Wir haben ja bisher geglaubt, der Sinn, der Satz, der Gedanke entstehe oder besser bestehe aus dem logischen Gefüge von Worten oder Begriffen. Wir haben doch der Sprache die Fähigkeit zugeschrieben, das Denken zu vermitteln oder gar zu bereichern. Wie nun, wenn - wie wir jetzt schon erfahren - der Zusammenhang, d.h. der Sinn, der Gedanke, der Satz erst das Wort erklären muß? Ist das nicht das Eingeständnis, daß alles Gesagte Tautologie ist und sein muß, daß wir nichts sagen und verstehen können, als was wir schon wissen, daß das Ganze früher da ist als die Teile, der Satz früher als das Wort?
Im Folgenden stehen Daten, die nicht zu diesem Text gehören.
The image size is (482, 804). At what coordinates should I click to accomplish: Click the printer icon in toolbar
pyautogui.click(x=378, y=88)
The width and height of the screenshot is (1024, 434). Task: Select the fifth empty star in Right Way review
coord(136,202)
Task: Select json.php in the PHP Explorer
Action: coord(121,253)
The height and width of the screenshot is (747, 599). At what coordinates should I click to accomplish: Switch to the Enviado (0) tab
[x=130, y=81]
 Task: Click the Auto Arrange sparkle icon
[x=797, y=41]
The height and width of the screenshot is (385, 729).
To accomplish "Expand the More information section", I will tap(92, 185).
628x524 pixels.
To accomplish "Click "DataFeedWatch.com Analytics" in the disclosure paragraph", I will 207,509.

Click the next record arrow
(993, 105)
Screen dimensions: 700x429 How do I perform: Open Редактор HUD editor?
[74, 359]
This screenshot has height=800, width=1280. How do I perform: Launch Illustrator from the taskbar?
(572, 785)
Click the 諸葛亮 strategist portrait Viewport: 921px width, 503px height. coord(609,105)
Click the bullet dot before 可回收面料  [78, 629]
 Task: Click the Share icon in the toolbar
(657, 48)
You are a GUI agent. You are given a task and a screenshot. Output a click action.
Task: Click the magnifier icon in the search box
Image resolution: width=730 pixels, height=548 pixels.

Daß also die gesamte alte Schullogik die Wahrheit auf den Kopf stellt?

Diese schlimmen Gedanken werden den Leser festzuhalten suchen, wenn auf weiterer Strecke des langen gemeinsamen Weges die Kritik der Sprache zur Kritik der Logik werden wird. Hier will ich aber nur darauf hinweisen, daß auch diese wahrhaft grauenhafte Entdeckung nur erklären hilft, warum die Sprache wohl ein herrliches Kunstmittel, aber ein elendes Erkenntniswerkzeug ist. Denn der Dichter will immer nur eine Stimmung mitteilen. Seine Seelensituation. Was der Stimmung zu Grunde liegt, das Wirklichkeitsbild, hält die Poesie nur zusammen, wie der Strick einen Rosenkranz. Mag auch (wie es immer wieder vorkommt) falsch aufgefaßt werden, nach der Seelensituation des Lesers oder Hörers übersetzt; schadet gar nicht viel. Der Vorgang wird durch sinnliche Vorstellung wirklich musivisch zusammengefaßt, die Stimmung kann durch das erste Wort angeschlagen werden. Die nachfolgenden Worte können also beim Dichter wirklich durch die ersten erläutert werden.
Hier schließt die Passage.